Directions for this task
Only these lines of the data below are wanted: the one with "The width and height of the screenshot is (1000, 771).", the one with "Given: Click the 电子发票交付 link", and any lines between them, each repeated exactly.

Records for the exercise
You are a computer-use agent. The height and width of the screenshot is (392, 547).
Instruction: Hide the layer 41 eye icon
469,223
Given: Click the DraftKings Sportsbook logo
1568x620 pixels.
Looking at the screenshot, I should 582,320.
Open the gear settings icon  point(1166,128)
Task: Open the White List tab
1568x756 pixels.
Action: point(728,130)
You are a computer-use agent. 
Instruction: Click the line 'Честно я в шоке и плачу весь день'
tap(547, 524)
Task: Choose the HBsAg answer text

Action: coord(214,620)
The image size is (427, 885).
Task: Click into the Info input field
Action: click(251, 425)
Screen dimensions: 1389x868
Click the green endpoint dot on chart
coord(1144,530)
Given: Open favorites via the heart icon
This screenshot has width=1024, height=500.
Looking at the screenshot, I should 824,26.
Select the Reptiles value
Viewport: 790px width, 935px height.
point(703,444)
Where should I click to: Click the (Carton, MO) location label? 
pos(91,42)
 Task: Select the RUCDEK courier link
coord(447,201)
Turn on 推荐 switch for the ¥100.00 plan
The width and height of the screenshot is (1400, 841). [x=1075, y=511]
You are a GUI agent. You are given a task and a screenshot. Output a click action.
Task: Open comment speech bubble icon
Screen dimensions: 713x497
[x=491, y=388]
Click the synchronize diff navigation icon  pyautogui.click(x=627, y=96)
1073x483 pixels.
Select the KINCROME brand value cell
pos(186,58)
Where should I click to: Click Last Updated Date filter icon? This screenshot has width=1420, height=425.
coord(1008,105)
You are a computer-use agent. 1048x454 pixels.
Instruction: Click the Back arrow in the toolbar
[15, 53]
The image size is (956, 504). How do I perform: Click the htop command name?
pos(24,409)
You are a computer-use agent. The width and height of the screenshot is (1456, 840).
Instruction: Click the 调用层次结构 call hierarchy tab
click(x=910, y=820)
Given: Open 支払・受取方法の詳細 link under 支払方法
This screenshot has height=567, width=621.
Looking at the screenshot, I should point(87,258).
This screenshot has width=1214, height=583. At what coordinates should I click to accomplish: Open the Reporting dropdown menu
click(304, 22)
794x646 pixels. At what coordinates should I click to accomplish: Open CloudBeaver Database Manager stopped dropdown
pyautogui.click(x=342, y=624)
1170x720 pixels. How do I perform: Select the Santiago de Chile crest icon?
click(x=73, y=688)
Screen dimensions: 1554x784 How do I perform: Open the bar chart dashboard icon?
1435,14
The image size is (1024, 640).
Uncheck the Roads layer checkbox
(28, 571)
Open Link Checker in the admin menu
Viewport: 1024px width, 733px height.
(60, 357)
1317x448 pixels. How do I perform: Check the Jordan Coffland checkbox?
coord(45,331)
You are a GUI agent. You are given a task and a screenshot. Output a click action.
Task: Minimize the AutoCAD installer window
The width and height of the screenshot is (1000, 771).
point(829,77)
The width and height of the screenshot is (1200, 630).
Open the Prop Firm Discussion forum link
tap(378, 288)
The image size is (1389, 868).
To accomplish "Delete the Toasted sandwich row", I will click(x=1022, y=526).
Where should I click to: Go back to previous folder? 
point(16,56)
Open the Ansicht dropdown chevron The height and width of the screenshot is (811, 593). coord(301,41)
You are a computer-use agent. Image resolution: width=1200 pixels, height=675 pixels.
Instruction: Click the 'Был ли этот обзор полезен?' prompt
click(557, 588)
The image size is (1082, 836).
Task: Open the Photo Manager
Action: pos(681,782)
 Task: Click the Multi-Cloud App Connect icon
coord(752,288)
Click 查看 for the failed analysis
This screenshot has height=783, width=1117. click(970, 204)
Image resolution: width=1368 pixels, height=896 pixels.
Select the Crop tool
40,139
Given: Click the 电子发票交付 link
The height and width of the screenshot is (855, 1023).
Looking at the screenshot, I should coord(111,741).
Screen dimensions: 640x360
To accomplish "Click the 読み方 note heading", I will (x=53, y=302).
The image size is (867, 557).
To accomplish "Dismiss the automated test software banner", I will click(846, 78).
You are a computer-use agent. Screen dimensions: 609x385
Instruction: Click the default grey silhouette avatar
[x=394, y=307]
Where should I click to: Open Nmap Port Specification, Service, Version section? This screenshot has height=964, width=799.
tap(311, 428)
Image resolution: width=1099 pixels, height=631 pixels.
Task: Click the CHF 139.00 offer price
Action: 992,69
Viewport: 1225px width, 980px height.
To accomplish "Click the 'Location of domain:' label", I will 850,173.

Expected output
The width and height of the screenshot is (1000, 771).
point(829,77)
The width and height of the screenshot is (1200, 630).
Open the Prop Firm Discussion forum link
tap(378, 288)
The image size is (1389, 868).
To accomplish "Delete the Toasted sandwich row", I will click(x=1022, y=526).
Where should I click to: Go back to previous folder? 
point(16,56)
Open the Ansicht dropdown chevron The height and width of the screenshot is (811, 593). coord(301,41)
You are a computer-use agent. Image resolution: width=1200 pixels, height=675 pixels.
Instruction: Click the 'Был ли этот обзор полезен?' prompt
click(557, 588)
The image size is (1082, 836).
Task: Open the Photo Manager
Action: pos(681,782)
 Task: Click the Multi-Cloud App Connect icon
coord(752,288)
Click 查看 for the failed analysis
This screenshot has height=783, width=1117. click(970, 204)
Image resolution: width=1368 pixels, height=896 pixels.
Select the Crop tool
40,139
Given: Click the 电子发票交付 link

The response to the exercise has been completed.